I reviewed Wolf by Wolf by Ryan Graudin quite a while ago now, after picking it up in Waterstones on a whim. It’s taken me a long time to get around to reading its sequel Blood for Blood, despite enjoying another of Graudin’s books (Invictus) in the meantime.
I have no excuse whatsoever — I had an ARC of this from NetGalley, so I didn’t even have to wait for it to be published. I just… got distracted. And then, when I finally started it, it took me a nearly full week to read it. Not because I didn’t like it. But because I knew it was going to be hard to review, so I kept putting off that last 15% for longer and longer until I felt strong enough to review it.
Spoiler alert: after that ending, I wasn’t.
This book packs an emotional punch, with a balance of tragedy and hope that left me feeling somewhat overwhelmed and unsure where to begin with reviewing it. Even now, a few weeks later, I’m not sure how to sort out my jumbled thoughts.
Firstly, I think I enjoyed it more than the first book, simply because I knew what to expect. When I picked up Wolf by Wolf, I didn’t know it had a fantasy element — I thought it was just alternate history, and was caught completely off-guard by the ‘skinshifting’ abilities that the main character has. With this one, though, I knew about that when I started, so I had a much less confusing experience overall.
It also did a pretty good job of recapping what had happened in the first book, without labouring the point. I’d forgotten virtually everything, but it came back as I read the first few chapters, and although I might have had a better understanding if I’d reread the first book, I didn’t find myself lost while reading this one.
I probably could have used a refresher when it came to the character relationships, though, particularly between Yael and Luka. Not being able to remember their previous interactions in any detail meant I couldn’t say how convincing their feelings were in this book, though I got invested in their relationship, which is something. I felt Graudin had a good grasp on the fine line between “no honestly THIS Nazi sympathiser is a good guy!” and “regular people are sometimes complicit in horrors”, with Luka coming down on the correct side of that. His ignorance of the truth about concentration camps was never used as an excuse and he himself admitted his own failure to do more, then attempted to make up for it by, well, doing more.
Miriam was another character where I could have used a backstory refresher, as I felt I was missing a few pieces. It still gives me a little thrill every time I see my name in a book, because it doesn’t happen very often. It’s noticeable that 90% of the fictional Miriams I encounter are Jewish, whereas a lot of the other Miriams I know in real life aren’t. This Miriam is, however, an engaging character outside of that — my name bias wasn’t the only reason I liked her. I just felt slightly detached from the context.

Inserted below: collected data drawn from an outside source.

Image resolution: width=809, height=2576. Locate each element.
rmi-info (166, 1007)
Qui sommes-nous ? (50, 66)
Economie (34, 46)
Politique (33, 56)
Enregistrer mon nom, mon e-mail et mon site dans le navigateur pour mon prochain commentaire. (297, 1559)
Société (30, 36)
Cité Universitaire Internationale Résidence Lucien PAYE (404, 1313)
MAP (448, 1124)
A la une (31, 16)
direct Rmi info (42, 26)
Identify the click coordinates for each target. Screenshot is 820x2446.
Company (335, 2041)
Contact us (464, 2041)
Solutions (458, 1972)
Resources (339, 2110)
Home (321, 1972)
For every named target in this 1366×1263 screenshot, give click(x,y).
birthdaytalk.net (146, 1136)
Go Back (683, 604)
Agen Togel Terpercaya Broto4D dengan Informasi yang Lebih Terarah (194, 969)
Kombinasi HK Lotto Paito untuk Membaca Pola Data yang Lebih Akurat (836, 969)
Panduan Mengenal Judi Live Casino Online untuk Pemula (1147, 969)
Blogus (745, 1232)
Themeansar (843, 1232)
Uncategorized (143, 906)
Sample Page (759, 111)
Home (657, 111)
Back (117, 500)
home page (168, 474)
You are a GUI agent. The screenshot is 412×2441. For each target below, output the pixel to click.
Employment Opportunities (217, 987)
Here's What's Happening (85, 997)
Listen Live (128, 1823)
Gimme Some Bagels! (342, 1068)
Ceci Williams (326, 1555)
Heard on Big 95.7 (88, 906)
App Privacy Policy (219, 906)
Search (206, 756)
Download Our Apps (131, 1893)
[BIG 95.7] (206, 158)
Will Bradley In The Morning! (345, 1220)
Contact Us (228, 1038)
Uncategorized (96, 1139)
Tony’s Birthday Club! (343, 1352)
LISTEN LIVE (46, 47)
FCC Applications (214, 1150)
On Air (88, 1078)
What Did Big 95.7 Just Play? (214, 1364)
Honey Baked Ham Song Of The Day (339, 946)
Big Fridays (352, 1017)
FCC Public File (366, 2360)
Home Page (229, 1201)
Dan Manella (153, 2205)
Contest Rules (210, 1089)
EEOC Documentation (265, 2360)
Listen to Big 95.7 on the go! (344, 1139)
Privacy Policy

I really enjoyed the writing style, though, and found it emotional and poetic without being overblown. It might not suit everyone, but I particularly liked how Yael’s thoughts were depicted, and they probably helped me get extremely emotionally invested. Putting off the ending was a mistake, though; there was a lot of build-up and, unknowingly, I’d stopped two pages before it falls off an emotional cliff and leaves you crumpled at the bottom, so that was a tough way to re-enter the story. Way to destroy my heart, Graudin.
As I said earlier, the ending’s an effective balance of tragedy and hope. It explores the idea of healing in the aftermath of horror, and reclaiming what’s been taken from you. I found the descriptions of Yael and Miriam’s tentative attempts at salvaging their Jewish faith and traditions particularly moving. I’m not Jewish, so I’d be interested to know how Jewish readers responded to that scene, but it felt kind of… open, and gentle, and touching, in the face of a lot of raw pain. If that even makes sense.
Anyway, overall I liked this a lot. I think I’ll try and reread Wolf By Wolf some time, and see if I respond better to it when I know what genre it is before I start.